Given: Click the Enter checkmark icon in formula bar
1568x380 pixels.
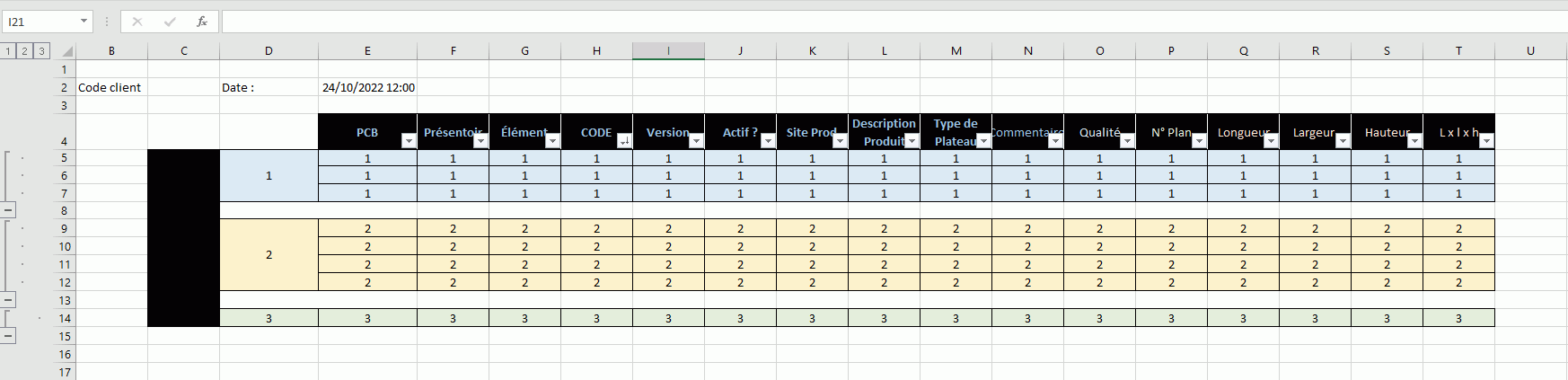Looking at the screenshot, I should pyautogui.click(x=170, y=22).
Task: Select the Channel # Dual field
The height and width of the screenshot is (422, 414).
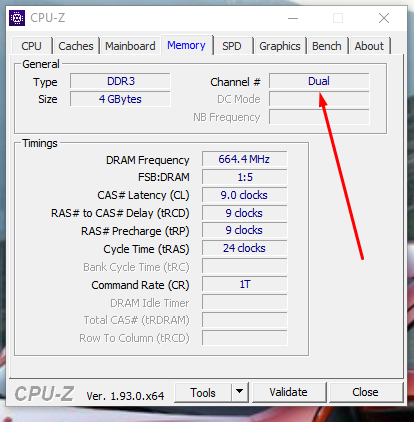Action: [x=319, y=81]
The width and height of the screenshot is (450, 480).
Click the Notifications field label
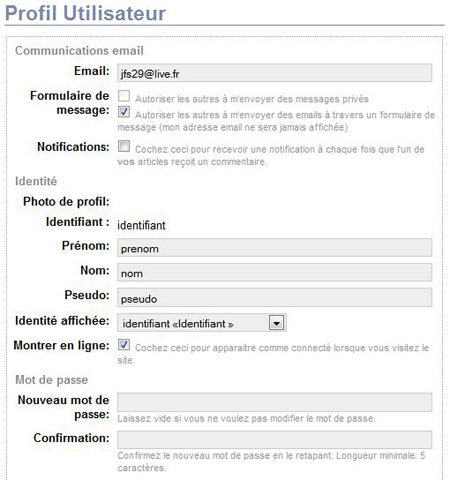(x=73, y=147)
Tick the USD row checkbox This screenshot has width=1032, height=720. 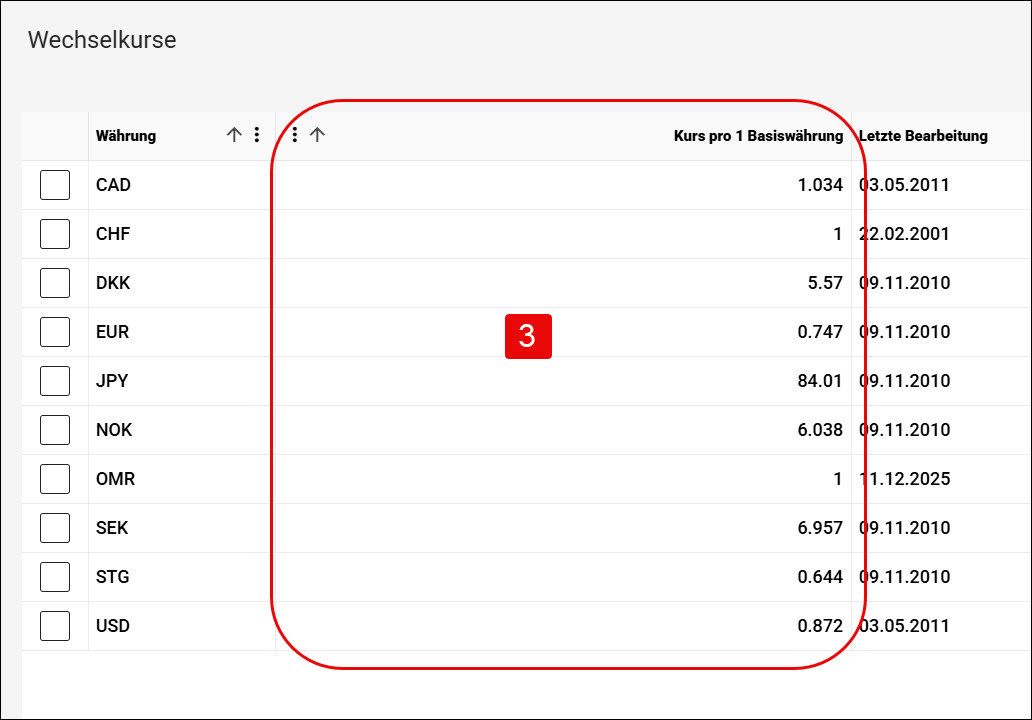[55, 626]
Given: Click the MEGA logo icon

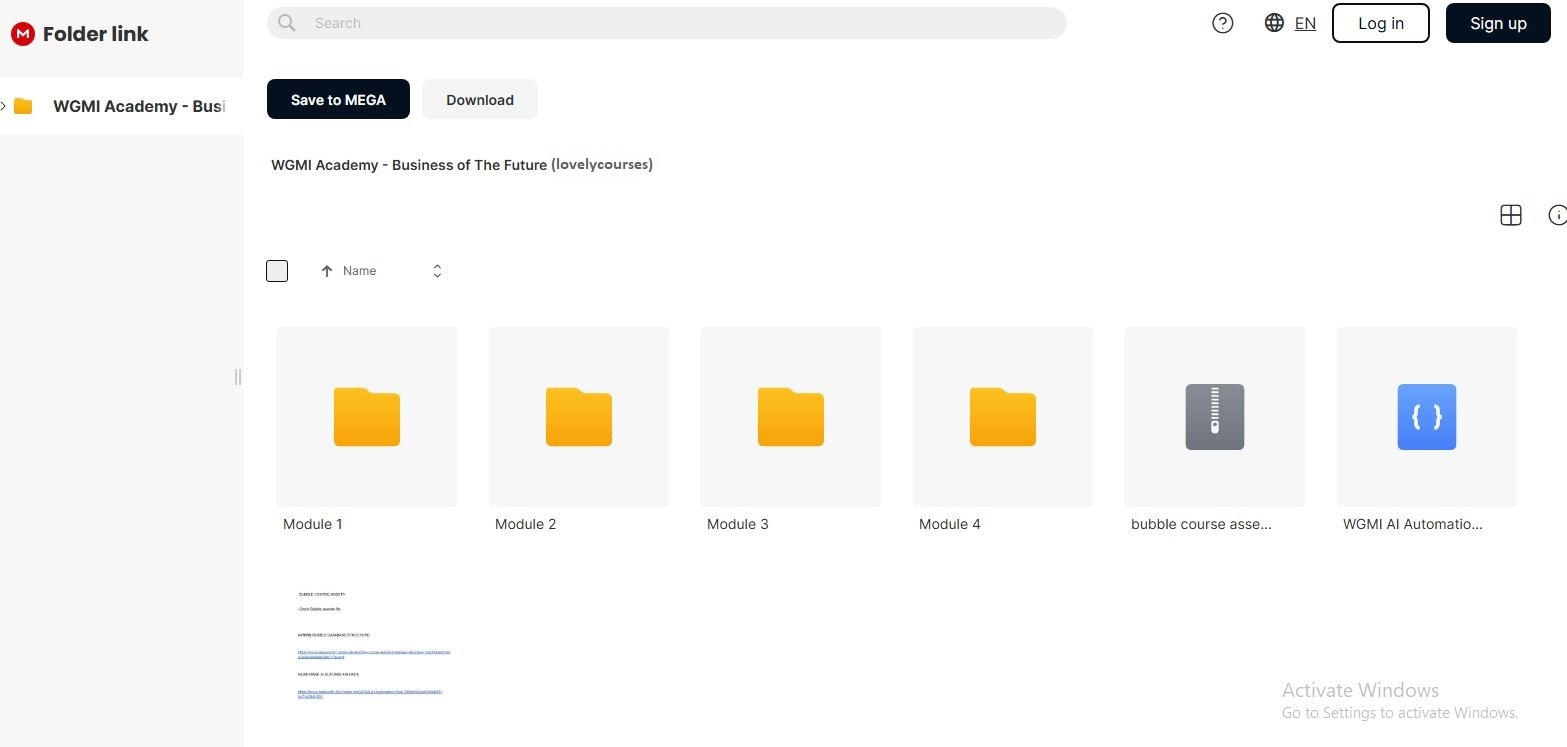Looking at the screenshot, I should [x=22, y=34].
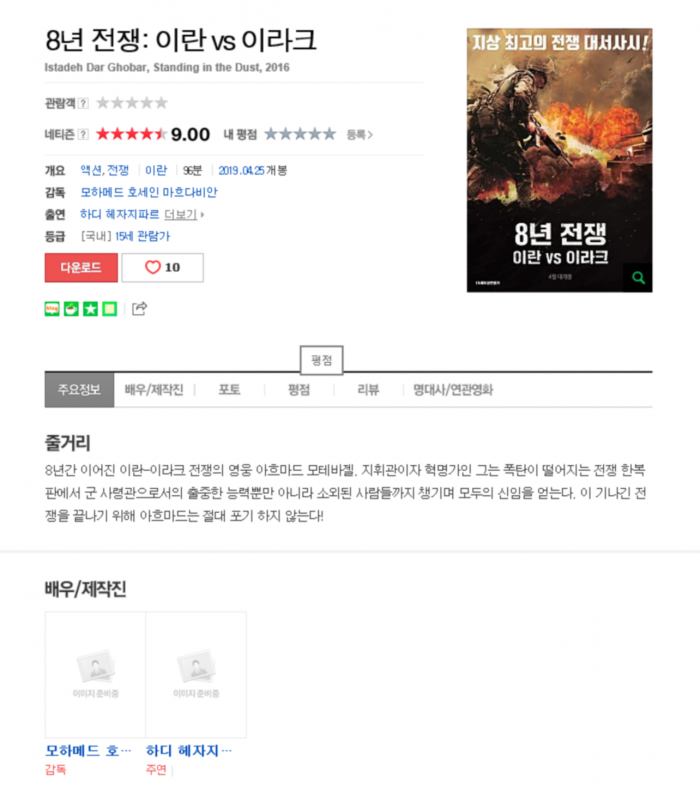The image size is (700, 785).
Task: Open director 모하메드 호세인 마흐다비안 link
Action: point(149,192)
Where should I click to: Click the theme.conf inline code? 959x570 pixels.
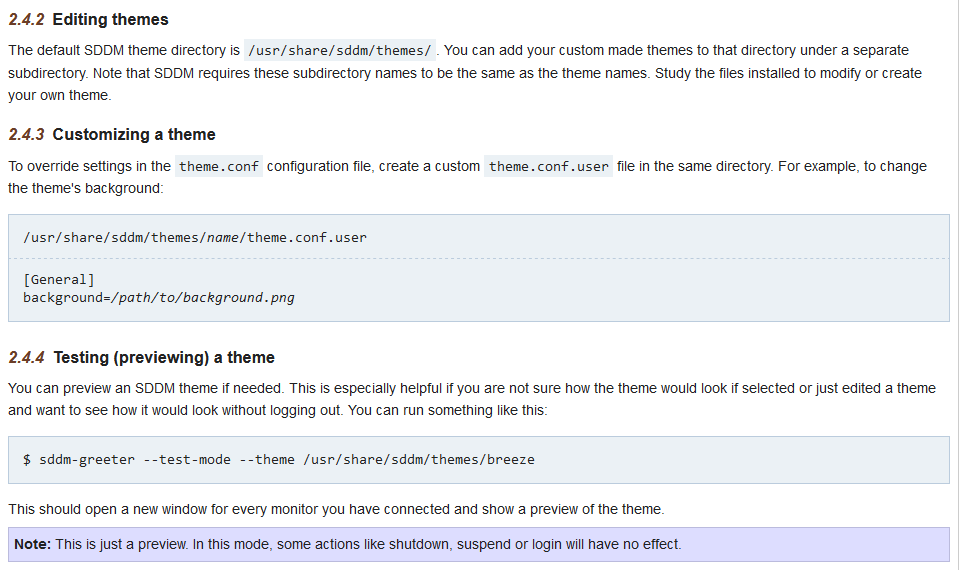click(x=218, y=166)
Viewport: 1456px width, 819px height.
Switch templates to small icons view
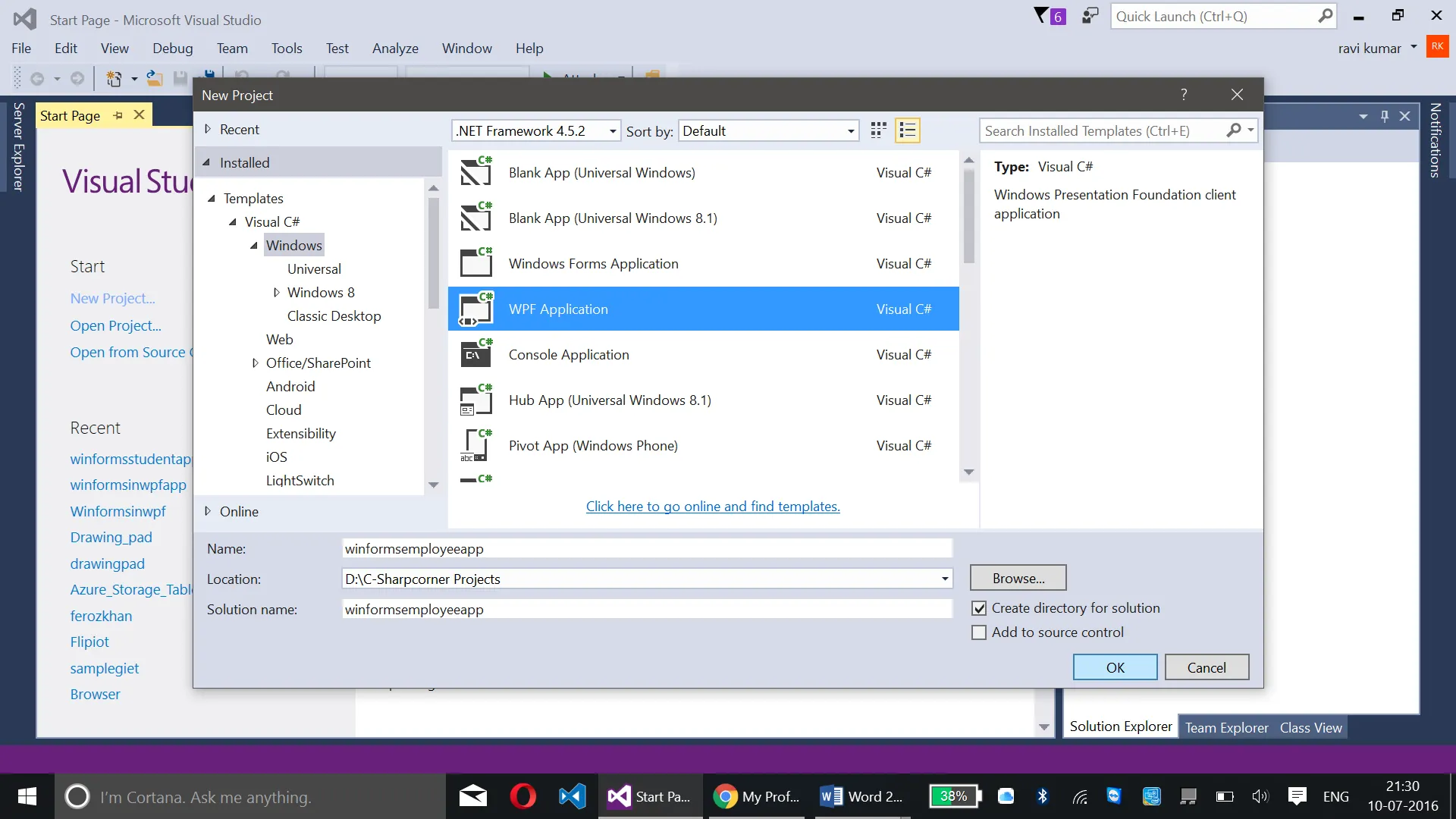878,130
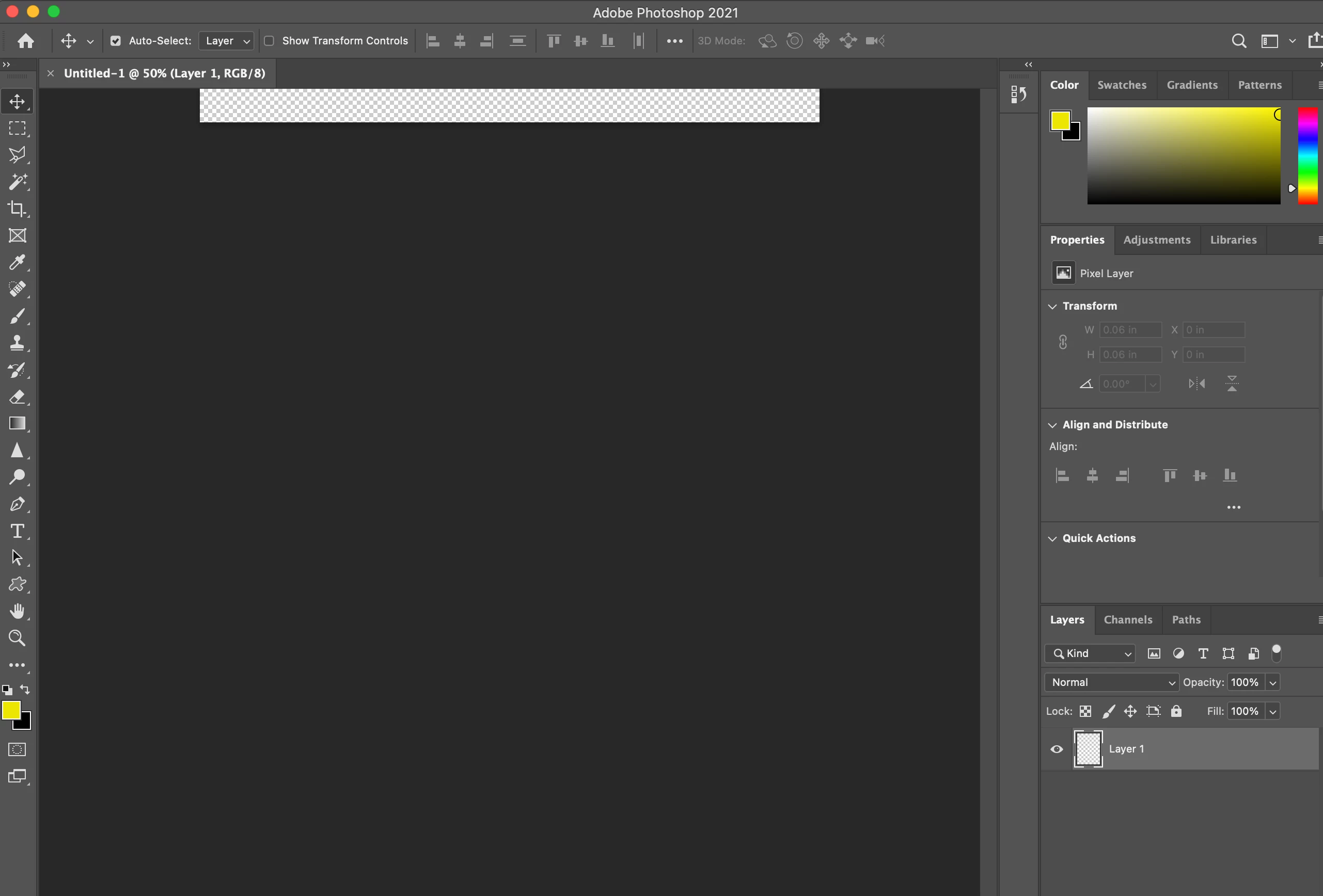Screen dimensions: 1323x896
Task: Click the Lock all padlock icon
Action: click(x=1176, y=711)
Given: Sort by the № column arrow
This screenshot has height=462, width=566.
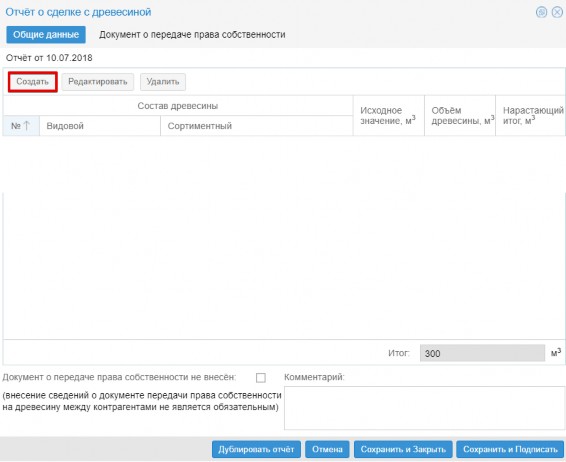Looking at the screenshot, I should click(27, 126).
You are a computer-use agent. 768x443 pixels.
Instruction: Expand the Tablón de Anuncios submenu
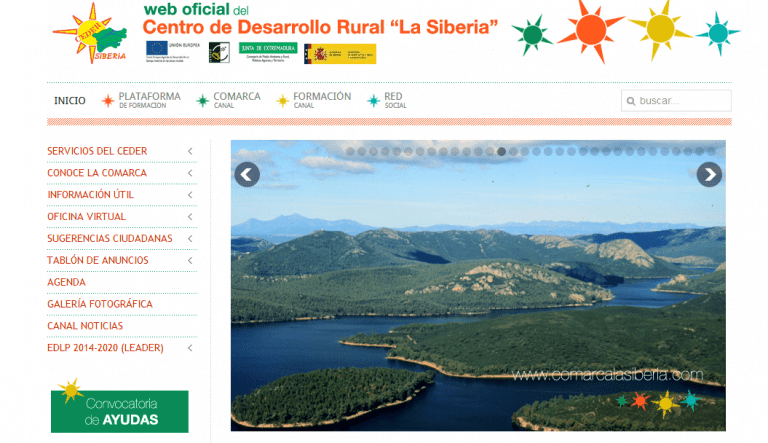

════════

### GOAL
List the lines of the material as a numbered list, from the first line up to and including the line that contains "(x=73, y=147)". Skip blank lines and leave out the pictures.

### FINISHED EXERCISE
1. Given: Click the Enter checkmark icon in formula bar
2. 1568x380 pixels.
3. Looking at the screenshot, I should pyautogui.click(x=170, y=22).
4. Task: Select the Channel # Dual field
5. The height and width of the screenshot is (422, 414).
6. Action: [x=319, y=81]
7. The width and height of the screenshot is (450, 480).
8. Click the Notifications field label
9. (x=73, y=147)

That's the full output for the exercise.